- [THE RECORDS]:
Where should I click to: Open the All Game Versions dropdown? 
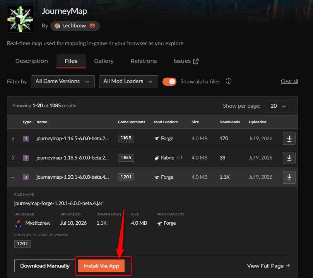click(x=63, y=81)
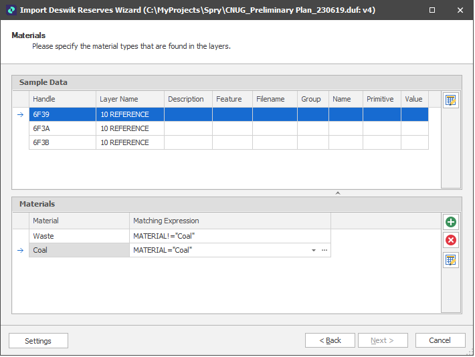Click the Matching Expression column header
Screen dimensions: 475x357
click(229, 221)
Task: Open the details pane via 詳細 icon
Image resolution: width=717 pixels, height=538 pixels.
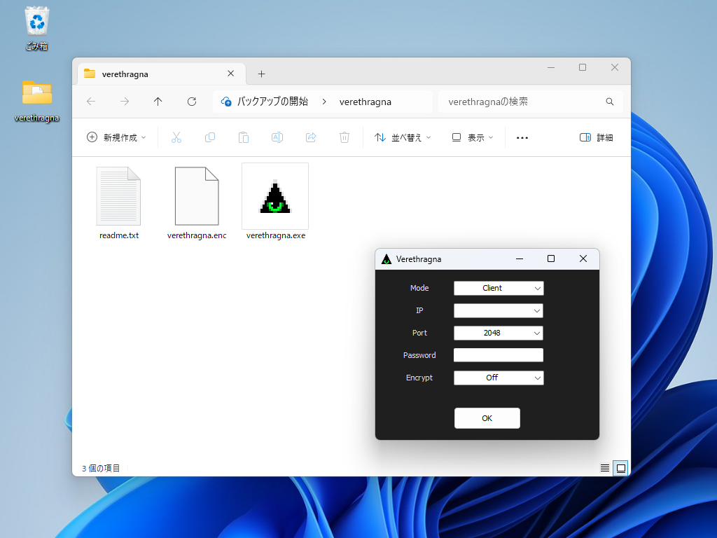Action: 596,137
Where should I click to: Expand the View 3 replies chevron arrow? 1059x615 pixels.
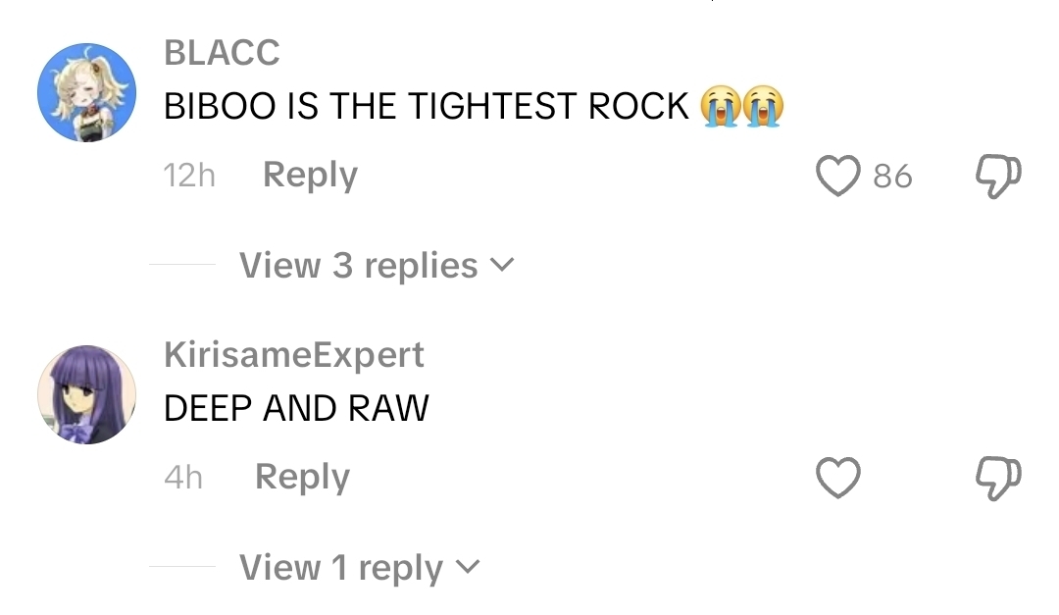502,264
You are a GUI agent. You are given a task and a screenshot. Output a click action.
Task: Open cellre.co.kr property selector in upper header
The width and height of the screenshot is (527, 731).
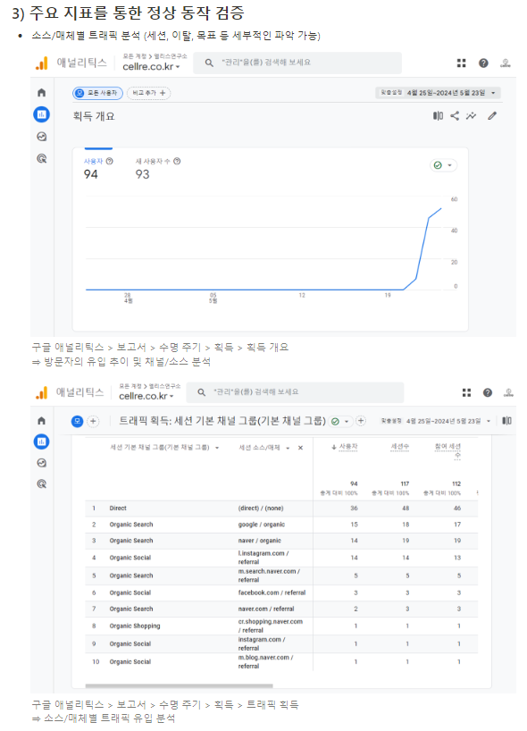(151, 67)
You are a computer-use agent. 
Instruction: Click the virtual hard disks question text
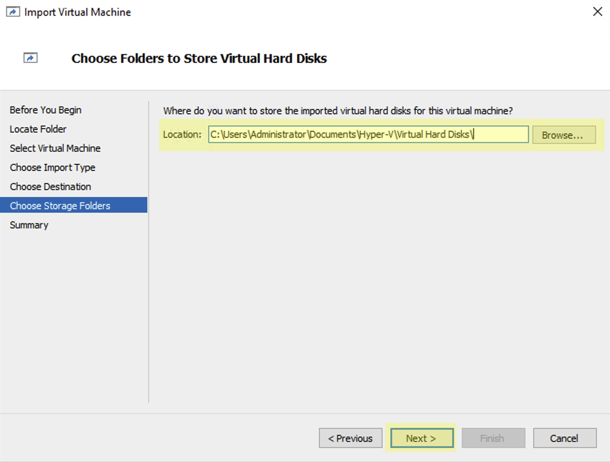click(x=338, y=111)
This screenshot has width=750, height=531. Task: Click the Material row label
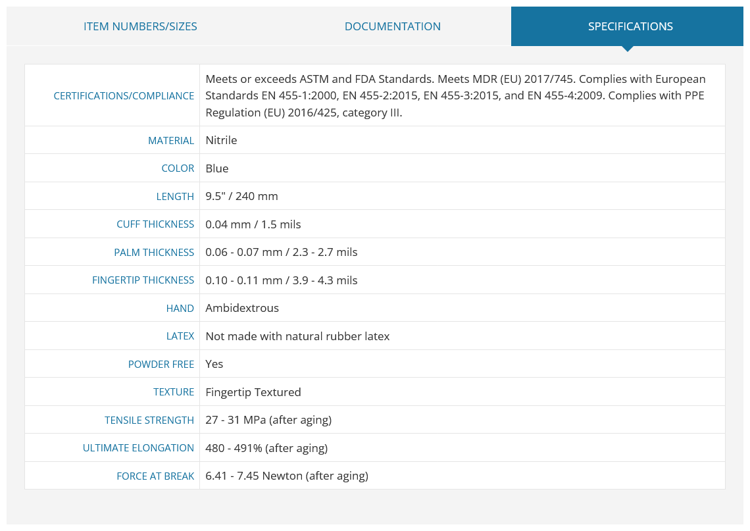171,141
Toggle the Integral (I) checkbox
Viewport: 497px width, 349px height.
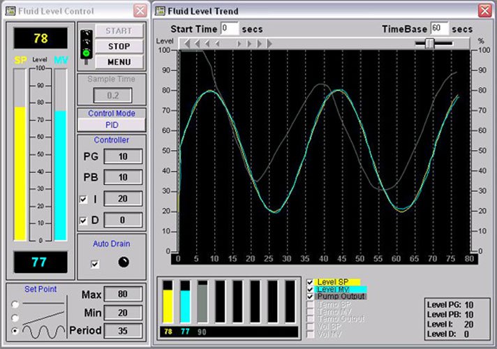84,200
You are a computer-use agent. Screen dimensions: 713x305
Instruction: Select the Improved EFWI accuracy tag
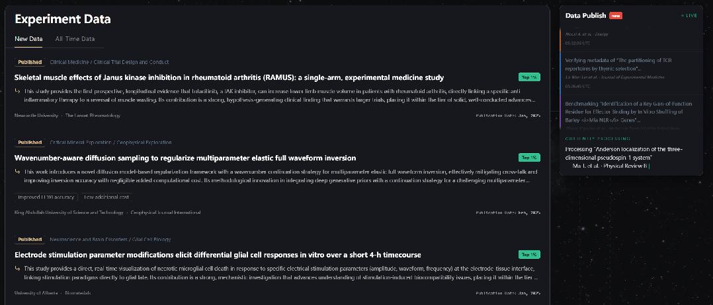pyautogui.click(x=46, y=197)
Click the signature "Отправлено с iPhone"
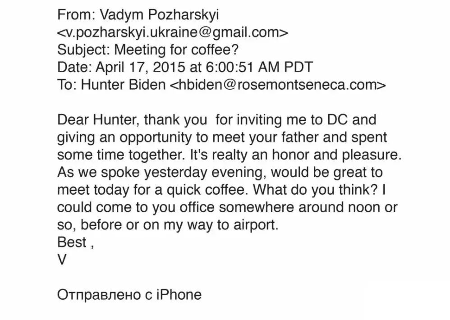The height and width of the screenshot is (320, 450). pyautogui.click(x=129, y=295)
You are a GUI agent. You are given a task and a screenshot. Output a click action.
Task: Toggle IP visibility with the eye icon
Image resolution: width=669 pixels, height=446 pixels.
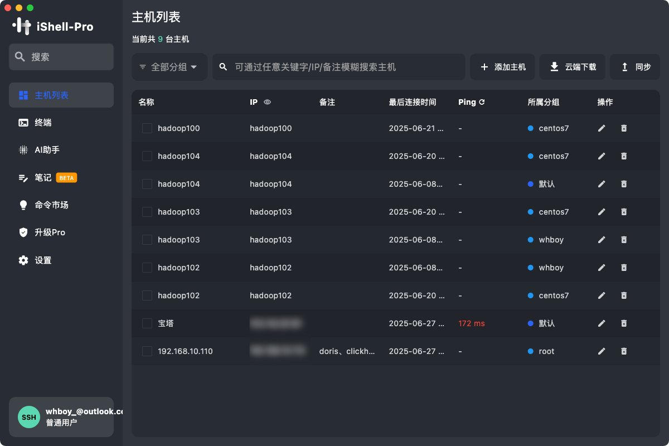[267, 102]
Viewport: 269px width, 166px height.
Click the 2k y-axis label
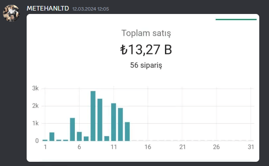pos(36,106)
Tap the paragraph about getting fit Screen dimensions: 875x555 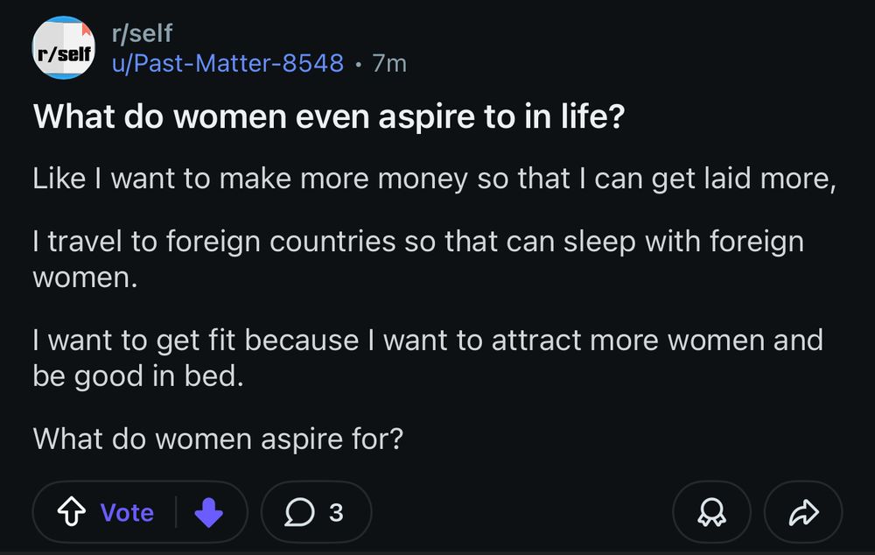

- [PROBLEM TO WORK ON]: All lines in the records that contain "icon" are to be copied and returned.

- [OUTPUT OF THE EXERCISE]:
Task: Open the details pane via 詳細 icon
Task: Toggle IP visibility with the eye icon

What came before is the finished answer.